■ Exercise prompt: Pull out every line in the items below that contains the string "Instruction". Case matters.

■ Extracted entries:
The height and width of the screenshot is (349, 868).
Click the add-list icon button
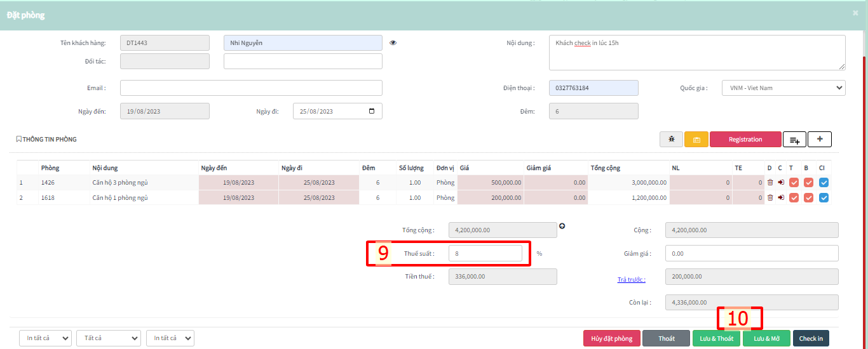(x=794, y=140)
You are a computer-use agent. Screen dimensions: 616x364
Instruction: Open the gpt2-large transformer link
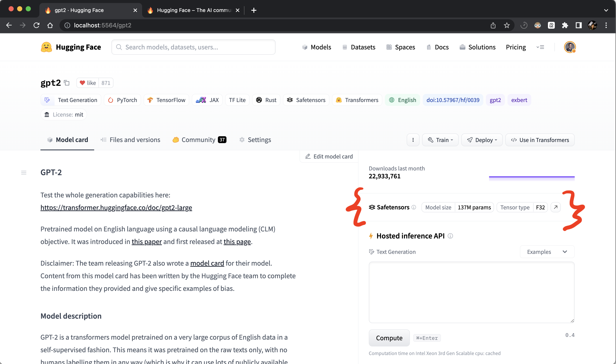coord(116,208)
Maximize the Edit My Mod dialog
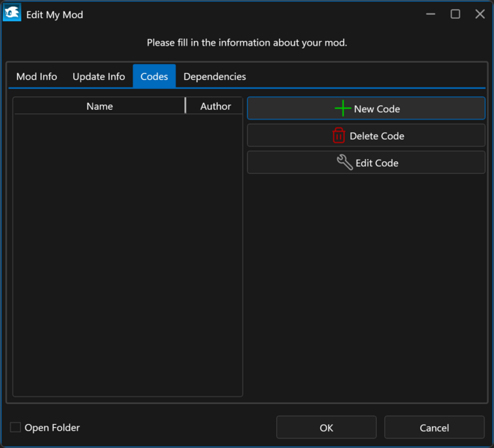494x448 pixels. coord(455,14)
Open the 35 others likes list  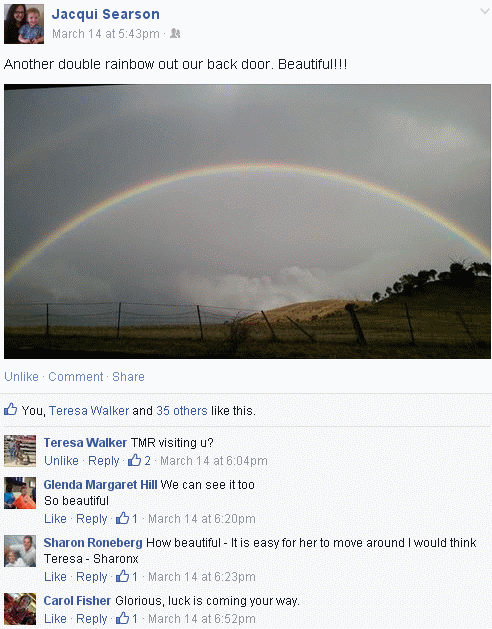182,411
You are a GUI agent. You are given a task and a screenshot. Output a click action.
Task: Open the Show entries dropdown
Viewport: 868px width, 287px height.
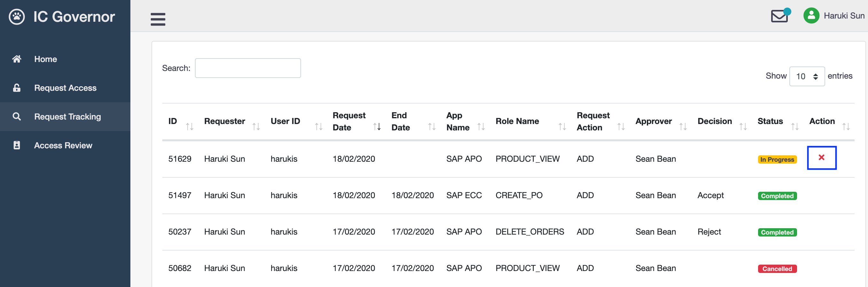807,76
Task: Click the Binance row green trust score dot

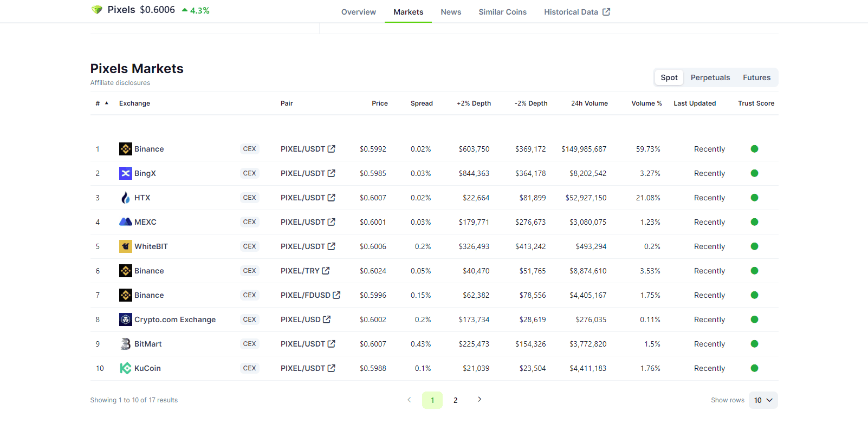Action: pyautogui.click(x=754, y=149)
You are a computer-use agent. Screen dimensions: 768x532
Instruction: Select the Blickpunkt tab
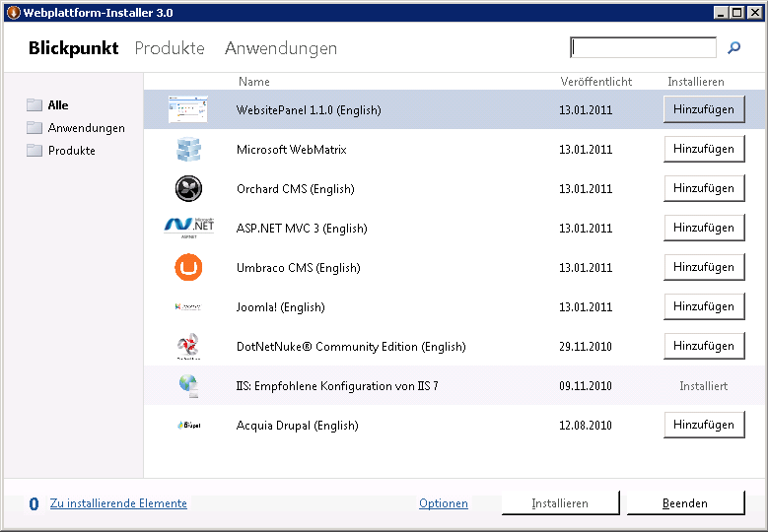point(73,48)
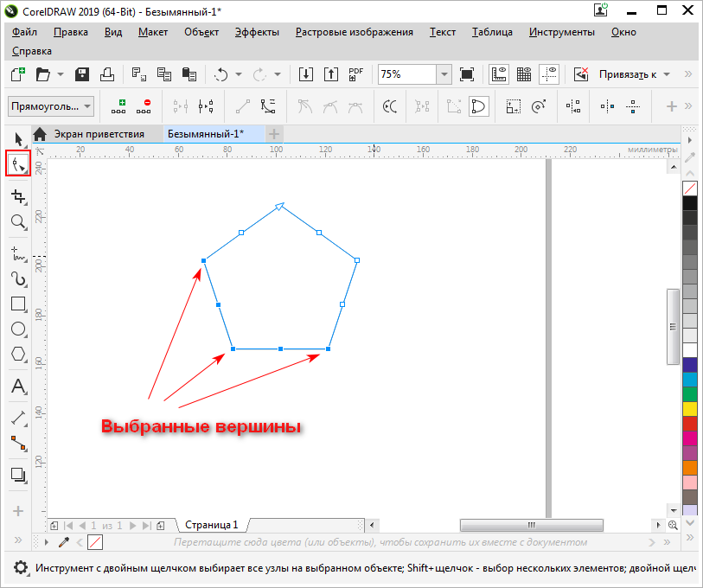The height and width of the screenshot is (588, 703).
Task: Open the Привязать к dropdown
Action: (x=635, y=74)
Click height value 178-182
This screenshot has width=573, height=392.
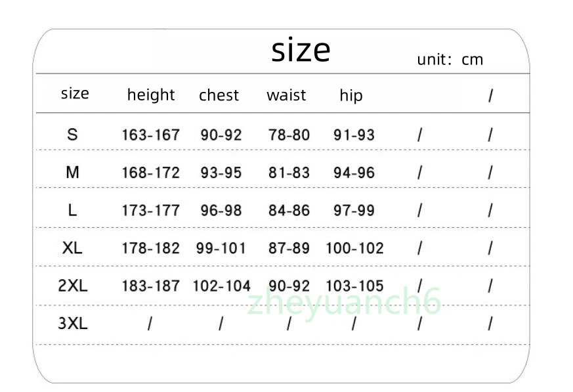click(150, 248)
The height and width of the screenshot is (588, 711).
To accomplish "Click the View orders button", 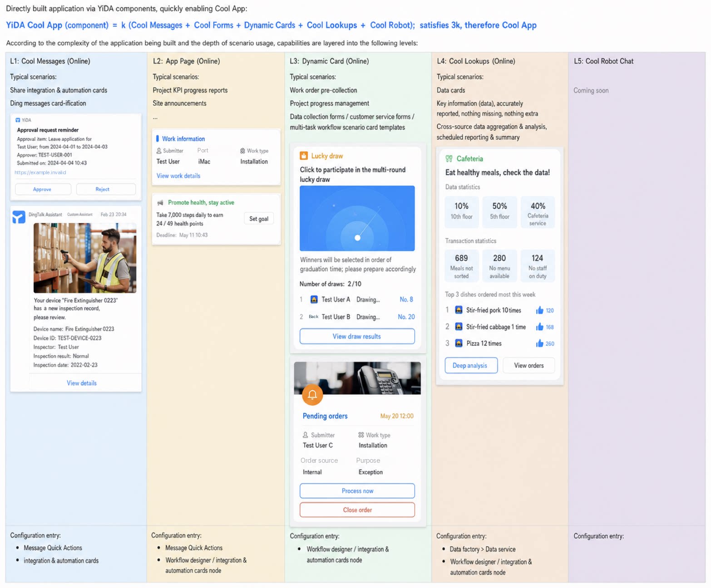I will click(528, 366).
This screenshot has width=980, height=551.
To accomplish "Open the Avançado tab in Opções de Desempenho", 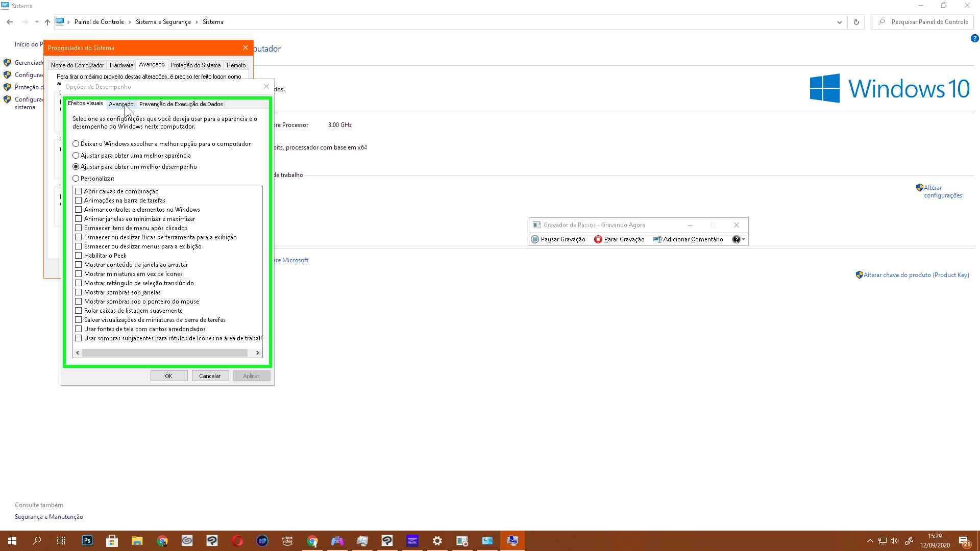I will click(121, 104).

■ Reply:
Instruction: Open the gpt2-large transformer link
Instruction: Select the Blickpunkt tab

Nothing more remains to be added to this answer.